■ SOURCE DATA ■
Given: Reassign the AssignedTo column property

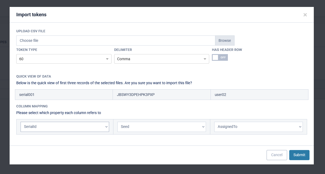Looking at the screenshot, I should [258, 127].
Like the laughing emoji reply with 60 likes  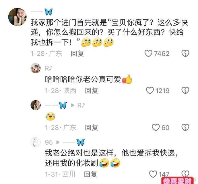[156, 128]
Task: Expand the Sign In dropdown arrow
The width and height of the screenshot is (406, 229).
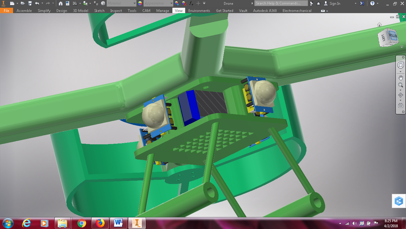Action: tap(355, 4)
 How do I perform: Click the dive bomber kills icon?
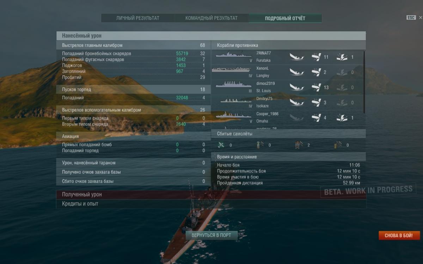click(x=260, y=145)
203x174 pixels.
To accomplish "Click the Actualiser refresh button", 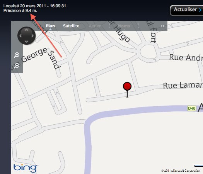I will pos(186,10).
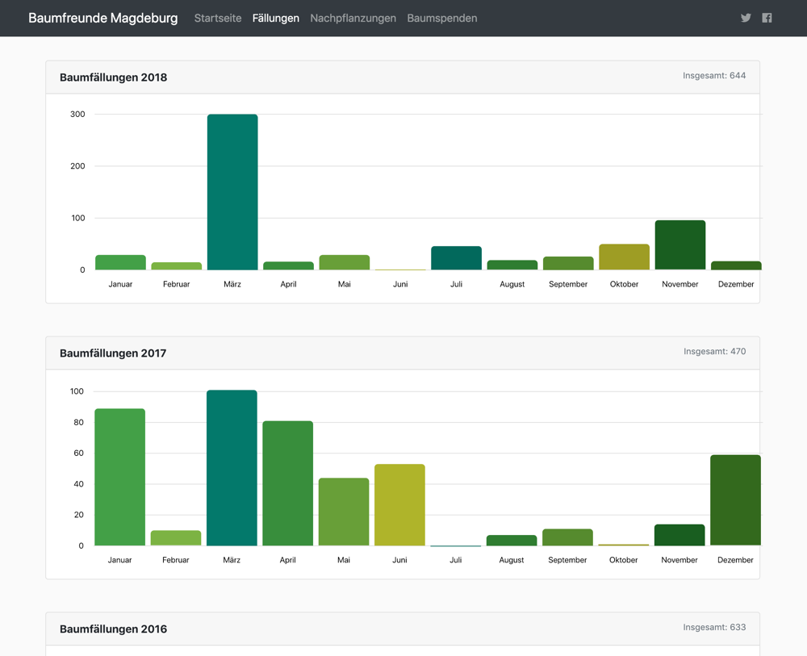Click the Januar bar in 2017 chart
807x656 pixels.
(x=119, y=477)
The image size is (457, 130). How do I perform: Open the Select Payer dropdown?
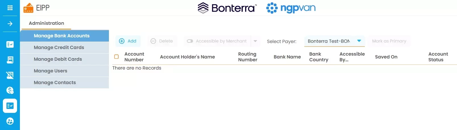tap(334, 41)
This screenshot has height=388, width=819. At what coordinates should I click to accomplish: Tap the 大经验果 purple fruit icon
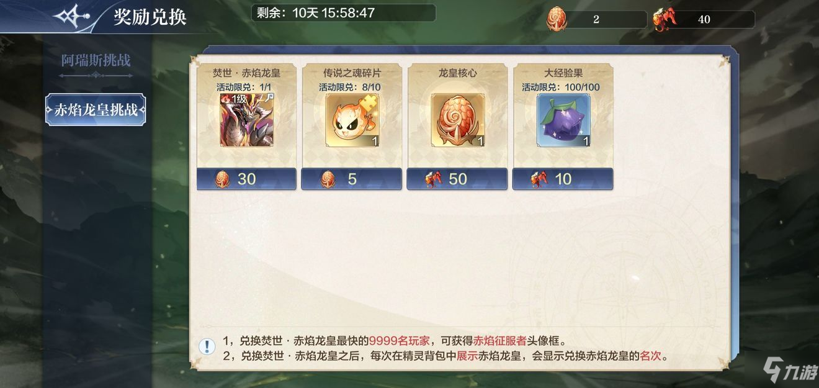(x=563, y=120)
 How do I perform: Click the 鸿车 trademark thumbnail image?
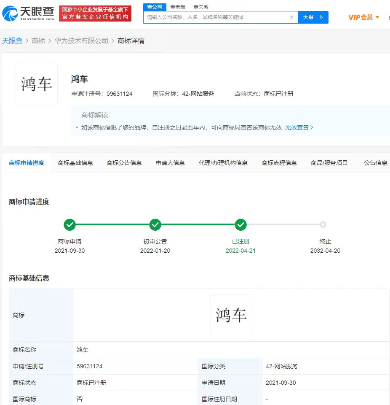(36, 84)
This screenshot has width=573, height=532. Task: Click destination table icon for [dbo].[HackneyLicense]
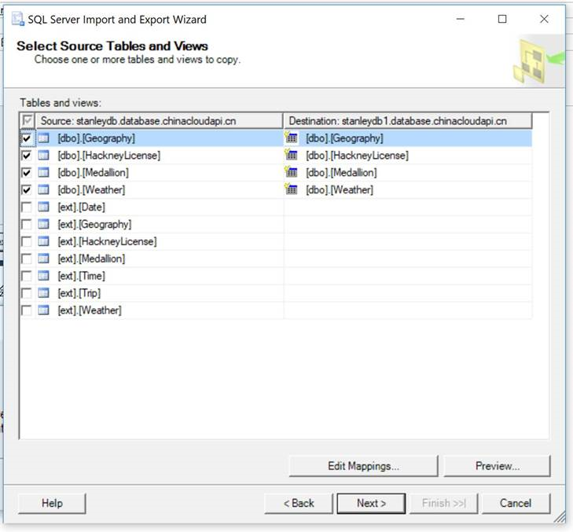(x=292, y=156)
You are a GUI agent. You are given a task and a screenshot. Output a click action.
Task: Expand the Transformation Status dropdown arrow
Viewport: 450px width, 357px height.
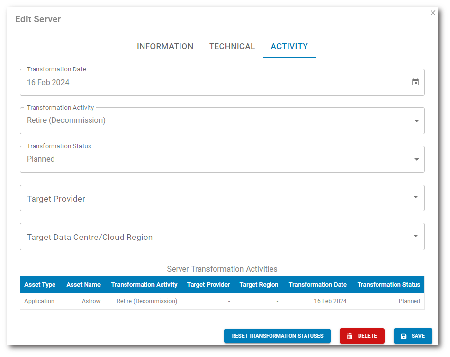tap(416, 159)
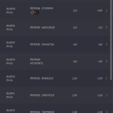Click the 2.00 amount in 06:08:42 row
The width and height of the screenshot is (113, 113).
pyautogui.click(x=75, y=78)
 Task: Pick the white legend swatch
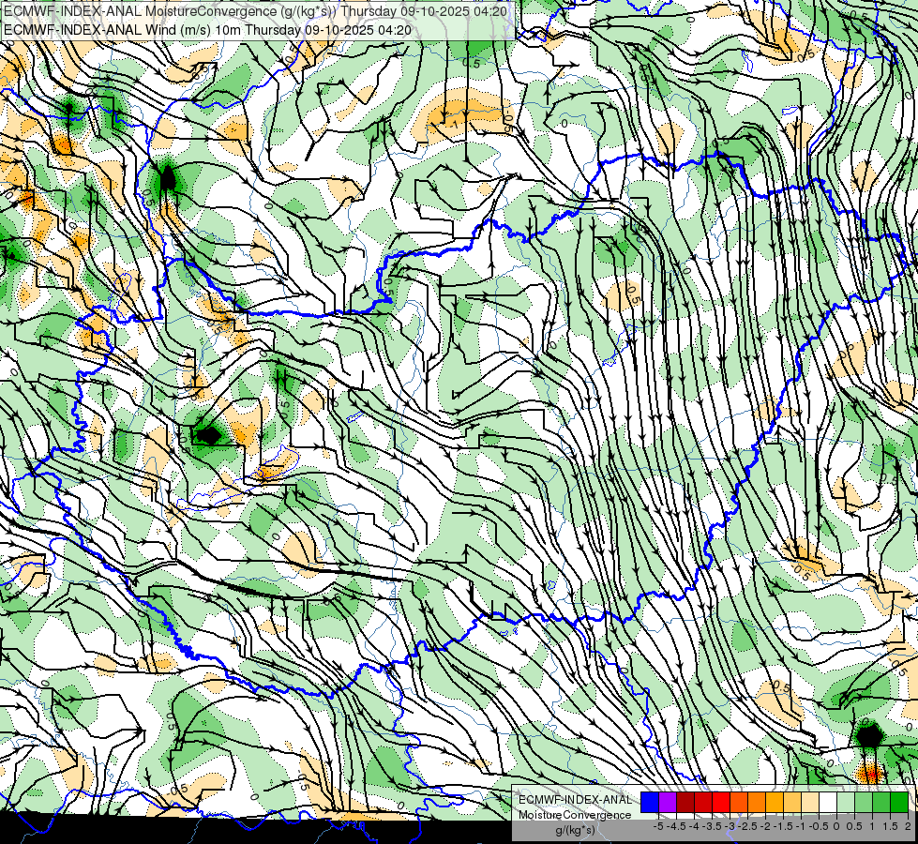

■ TASK GOAL ■
Everything from the line containing "You are a GUI" through the last line of the entries must be repeated verbatim, except pictures.

■ EXERCISE ANSWER ■
You are a GUI agent. You are given a task and a screenshot. Output a click action.
Task: Expand the Transformation Status dropdown arrow
Viewport: 450px width, 357px height.
tap(416, 159)
Click the 2.00 amount in 06:08:42 row
The width and height of the screenshot is (113, 113).
pyautogui.click(x=75, y=78)
 Task: Pick the white legend swatch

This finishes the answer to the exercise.